Multifactor Authentication (MFA) is an additional security feature designed to protect your account from malicious people or organisations. Traditional security protects your account by relying on something you know : username and password. MFA adds an extra factor of verification, by asking you to verify access to something you have, in this case access to your smartphone or tablet.

How does it work?

When you next log into your Microsoft 365 account, you will be asked to register for MFA. Instructions will be provided to assist you with this process. You will install a Microsoft Authenticator app on your phone. Whenever you log in outside of campus, you will be asked to provide your username and password, as well as approve the login request from your phone.

Why am I being asked to use MFA?

School credentials are being targeted more often so, at this point, we are recommending you enable MFA on your school account. In the future this may change and you may be required to use MFA to access your account.

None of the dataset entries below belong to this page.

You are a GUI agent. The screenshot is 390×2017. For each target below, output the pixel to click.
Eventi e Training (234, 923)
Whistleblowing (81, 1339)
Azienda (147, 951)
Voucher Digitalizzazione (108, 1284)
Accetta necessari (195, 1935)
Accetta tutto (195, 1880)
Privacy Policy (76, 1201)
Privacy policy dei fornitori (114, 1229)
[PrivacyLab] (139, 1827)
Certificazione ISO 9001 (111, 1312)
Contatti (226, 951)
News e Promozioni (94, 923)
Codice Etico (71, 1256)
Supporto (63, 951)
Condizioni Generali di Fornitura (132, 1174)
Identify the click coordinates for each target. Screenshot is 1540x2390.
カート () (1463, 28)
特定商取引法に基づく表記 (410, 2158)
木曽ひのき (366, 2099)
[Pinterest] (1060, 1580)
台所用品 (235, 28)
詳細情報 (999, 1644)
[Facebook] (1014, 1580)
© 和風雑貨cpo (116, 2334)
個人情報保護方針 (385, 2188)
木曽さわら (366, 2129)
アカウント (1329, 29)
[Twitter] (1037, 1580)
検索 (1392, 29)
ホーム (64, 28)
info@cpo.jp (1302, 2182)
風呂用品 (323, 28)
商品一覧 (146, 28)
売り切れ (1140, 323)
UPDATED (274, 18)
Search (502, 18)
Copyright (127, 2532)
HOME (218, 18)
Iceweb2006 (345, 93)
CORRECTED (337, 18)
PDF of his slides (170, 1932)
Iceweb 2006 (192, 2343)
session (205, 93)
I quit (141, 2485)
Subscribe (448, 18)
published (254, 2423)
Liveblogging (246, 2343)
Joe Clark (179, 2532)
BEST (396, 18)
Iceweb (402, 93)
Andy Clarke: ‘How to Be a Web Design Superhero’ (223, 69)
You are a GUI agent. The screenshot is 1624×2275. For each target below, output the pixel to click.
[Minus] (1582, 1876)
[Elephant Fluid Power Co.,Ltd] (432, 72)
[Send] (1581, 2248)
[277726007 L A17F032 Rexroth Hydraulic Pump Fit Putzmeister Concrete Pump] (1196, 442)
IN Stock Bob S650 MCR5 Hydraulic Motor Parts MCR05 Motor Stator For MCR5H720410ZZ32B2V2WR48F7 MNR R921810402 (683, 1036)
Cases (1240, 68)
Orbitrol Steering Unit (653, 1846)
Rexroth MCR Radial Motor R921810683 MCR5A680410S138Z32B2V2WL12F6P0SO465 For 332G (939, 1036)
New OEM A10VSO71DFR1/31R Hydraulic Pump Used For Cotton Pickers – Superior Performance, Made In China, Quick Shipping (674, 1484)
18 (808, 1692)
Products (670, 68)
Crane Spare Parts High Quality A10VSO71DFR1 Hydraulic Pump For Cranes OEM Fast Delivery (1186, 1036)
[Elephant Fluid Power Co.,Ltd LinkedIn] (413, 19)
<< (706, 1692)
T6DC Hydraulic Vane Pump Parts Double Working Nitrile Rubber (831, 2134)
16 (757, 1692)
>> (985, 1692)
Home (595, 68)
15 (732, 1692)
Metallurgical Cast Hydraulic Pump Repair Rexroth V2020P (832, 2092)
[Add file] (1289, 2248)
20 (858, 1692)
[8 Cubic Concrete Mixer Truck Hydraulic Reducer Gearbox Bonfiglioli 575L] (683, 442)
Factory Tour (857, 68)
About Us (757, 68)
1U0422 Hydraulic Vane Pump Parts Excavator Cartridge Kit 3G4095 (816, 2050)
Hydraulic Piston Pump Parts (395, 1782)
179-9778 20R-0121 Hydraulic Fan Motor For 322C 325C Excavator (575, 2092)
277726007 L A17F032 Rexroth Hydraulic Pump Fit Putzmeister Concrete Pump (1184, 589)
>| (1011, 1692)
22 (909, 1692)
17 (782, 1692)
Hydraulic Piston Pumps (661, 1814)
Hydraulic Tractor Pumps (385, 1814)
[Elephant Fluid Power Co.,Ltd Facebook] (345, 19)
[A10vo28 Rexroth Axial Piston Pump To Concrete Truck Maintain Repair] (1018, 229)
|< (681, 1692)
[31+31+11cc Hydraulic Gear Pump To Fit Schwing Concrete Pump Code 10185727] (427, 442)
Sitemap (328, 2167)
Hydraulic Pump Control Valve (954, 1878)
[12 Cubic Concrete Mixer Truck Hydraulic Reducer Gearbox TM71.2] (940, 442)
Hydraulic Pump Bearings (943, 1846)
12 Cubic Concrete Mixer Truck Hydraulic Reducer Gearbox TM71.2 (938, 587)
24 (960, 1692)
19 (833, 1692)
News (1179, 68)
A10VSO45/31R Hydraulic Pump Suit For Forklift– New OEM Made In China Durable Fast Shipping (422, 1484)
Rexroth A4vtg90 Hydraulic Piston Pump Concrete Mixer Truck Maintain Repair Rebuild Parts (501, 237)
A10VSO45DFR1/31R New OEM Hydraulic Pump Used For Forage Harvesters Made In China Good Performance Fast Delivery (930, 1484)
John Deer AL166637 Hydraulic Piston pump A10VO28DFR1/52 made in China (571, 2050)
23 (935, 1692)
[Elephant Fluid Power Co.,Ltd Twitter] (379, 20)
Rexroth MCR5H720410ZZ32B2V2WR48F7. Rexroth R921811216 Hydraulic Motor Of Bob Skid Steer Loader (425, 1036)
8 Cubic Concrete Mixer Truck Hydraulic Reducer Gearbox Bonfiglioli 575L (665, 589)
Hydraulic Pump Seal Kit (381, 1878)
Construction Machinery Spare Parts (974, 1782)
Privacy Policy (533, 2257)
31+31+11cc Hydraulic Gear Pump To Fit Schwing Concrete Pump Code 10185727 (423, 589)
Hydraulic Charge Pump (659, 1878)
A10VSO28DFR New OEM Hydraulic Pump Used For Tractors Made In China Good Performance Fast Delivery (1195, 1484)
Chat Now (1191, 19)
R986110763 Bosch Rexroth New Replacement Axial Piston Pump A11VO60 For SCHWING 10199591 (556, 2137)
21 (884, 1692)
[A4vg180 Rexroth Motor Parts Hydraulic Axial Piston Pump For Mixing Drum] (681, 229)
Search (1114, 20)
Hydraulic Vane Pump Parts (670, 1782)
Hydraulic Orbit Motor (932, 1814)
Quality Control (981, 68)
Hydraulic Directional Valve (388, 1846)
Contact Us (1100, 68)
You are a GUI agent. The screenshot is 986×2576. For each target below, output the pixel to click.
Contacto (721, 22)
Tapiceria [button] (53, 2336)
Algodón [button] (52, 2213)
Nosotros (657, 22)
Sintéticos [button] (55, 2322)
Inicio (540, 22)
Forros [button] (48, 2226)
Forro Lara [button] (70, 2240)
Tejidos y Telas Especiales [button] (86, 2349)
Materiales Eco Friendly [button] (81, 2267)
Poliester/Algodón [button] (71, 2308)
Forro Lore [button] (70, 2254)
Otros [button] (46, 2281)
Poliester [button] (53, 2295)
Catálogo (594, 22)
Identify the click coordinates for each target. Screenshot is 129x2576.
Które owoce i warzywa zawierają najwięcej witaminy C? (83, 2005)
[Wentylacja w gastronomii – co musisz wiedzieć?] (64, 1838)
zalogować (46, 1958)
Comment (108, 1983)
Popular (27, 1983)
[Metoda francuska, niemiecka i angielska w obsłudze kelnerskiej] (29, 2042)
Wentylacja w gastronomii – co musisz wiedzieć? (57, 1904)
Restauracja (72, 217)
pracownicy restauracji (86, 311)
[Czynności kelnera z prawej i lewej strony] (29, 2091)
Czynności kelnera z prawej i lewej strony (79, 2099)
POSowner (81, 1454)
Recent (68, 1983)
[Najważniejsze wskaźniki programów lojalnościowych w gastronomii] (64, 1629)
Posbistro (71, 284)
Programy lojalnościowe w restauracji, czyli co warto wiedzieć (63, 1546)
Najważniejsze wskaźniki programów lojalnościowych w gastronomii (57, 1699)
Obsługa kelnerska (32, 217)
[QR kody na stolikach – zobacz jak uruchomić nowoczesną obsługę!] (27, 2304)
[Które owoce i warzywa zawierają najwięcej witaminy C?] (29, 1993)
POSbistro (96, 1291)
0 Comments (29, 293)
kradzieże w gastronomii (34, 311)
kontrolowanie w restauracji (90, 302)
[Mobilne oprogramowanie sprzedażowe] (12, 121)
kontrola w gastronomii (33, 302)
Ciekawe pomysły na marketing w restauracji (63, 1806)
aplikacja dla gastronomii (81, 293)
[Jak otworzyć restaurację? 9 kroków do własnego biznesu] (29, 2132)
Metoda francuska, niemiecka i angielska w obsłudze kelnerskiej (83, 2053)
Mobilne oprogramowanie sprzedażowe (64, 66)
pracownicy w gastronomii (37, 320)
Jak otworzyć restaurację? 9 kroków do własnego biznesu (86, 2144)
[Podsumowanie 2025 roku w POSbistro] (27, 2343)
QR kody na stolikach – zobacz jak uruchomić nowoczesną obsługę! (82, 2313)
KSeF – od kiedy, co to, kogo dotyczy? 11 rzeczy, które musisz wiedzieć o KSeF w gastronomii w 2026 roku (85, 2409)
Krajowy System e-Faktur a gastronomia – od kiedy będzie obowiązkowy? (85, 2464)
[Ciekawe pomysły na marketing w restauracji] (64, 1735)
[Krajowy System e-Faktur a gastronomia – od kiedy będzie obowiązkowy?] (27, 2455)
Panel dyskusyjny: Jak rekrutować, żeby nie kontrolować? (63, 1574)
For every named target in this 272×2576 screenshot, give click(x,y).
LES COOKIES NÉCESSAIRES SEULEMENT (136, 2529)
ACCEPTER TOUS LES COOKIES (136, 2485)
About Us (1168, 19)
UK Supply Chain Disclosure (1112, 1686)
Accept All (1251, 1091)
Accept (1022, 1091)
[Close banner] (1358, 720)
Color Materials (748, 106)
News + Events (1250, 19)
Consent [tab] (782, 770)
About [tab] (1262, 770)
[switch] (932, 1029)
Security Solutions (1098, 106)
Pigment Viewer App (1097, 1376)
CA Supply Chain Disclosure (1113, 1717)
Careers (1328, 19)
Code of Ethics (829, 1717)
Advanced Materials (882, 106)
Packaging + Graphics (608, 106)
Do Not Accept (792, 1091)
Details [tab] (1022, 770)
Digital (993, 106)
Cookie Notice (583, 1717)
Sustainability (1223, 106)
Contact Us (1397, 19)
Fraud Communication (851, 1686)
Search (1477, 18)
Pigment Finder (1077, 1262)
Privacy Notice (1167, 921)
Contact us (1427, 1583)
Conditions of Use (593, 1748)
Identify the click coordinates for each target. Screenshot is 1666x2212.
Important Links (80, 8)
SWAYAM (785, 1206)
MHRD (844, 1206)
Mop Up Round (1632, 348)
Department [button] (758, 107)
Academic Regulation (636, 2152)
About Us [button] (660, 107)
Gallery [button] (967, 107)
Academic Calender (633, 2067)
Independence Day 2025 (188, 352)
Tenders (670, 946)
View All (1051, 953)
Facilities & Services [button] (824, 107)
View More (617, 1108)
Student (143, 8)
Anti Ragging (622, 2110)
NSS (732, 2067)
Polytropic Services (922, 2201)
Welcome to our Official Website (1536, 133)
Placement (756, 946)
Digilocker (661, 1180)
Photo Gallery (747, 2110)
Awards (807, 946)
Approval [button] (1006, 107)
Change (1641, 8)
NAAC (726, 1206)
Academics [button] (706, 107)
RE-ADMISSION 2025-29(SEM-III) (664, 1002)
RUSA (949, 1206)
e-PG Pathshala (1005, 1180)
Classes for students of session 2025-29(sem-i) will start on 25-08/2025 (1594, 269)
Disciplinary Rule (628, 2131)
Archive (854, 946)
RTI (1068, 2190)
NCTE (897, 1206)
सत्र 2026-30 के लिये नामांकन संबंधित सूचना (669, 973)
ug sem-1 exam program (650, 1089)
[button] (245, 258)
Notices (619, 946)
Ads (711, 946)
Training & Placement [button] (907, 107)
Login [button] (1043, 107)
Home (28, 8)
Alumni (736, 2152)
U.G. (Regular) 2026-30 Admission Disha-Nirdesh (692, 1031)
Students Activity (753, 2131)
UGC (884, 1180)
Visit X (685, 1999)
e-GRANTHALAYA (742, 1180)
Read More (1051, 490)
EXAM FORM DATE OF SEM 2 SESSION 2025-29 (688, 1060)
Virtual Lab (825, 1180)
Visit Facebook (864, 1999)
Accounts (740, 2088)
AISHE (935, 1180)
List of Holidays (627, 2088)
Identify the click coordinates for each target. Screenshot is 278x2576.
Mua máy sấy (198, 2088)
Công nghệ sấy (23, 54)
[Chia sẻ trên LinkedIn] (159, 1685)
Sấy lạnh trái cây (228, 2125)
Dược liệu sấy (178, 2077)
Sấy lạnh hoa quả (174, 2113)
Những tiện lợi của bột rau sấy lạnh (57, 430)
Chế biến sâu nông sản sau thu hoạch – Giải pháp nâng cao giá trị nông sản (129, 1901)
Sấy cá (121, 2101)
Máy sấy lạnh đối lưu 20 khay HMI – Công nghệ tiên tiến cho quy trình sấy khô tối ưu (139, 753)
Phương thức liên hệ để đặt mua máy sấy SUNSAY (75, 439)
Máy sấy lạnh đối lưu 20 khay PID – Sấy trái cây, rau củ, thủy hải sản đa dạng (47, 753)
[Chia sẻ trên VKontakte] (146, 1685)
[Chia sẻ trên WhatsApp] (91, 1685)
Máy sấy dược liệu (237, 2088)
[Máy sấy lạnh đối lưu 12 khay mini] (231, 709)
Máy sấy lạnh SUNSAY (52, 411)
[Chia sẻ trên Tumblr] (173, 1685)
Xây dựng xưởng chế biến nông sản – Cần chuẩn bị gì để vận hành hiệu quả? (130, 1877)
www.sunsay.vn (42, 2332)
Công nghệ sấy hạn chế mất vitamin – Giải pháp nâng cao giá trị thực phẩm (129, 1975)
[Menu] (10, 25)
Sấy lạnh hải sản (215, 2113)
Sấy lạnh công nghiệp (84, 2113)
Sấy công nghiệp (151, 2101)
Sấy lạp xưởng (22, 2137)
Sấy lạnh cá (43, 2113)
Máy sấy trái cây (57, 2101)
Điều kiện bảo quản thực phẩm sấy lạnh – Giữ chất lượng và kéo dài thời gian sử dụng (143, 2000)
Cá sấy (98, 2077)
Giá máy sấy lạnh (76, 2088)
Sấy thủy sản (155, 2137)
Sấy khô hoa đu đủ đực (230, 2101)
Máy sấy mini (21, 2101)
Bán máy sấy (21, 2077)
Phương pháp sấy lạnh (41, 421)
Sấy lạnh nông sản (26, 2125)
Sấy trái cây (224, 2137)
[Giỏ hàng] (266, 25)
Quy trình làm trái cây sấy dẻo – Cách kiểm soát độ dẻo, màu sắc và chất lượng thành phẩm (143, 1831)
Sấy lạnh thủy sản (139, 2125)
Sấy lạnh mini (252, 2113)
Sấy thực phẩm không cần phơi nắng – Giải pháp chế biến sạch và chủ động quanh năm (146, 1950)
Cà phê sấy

You should enable MFA for all accounts that provide the option – especially social media accounts, personal email accounts and banking accounts.

What equipment do I need for MFA?

You will need:

  • A smart phone or table (e.g. iPhone, iPad, Android phone/tablet) capable of installing the latest supported version of the Microsoft Authenticator App OR a mobile phone if you prefer to use SMS authentication
  • Your St. Leonard’s College username and password
  • If you read your emails from your smartphone, you may need to install the Microsoft Outlook client app on your phone. Some older versions of other mail clients do not work with MFA.

What do I do if I don’t have a smartphone or tablet?

You will still be able to access your St. Leonard’s Microsoft 365 account, including email, while on campus. If you require access from offsite AND you do not have an iPad or smartphone, please speak to IT.

How often will I receive MFA prompts?

You will not receive MFA prompts when connected to the campus network. When you are off campus, you will be prompted at least once from each device you log into.

For devices you regularly use (such as your smartphone, or your work laptop) you can choose to approve the MFA request once, and then not receive additional requests for this device for 60 days.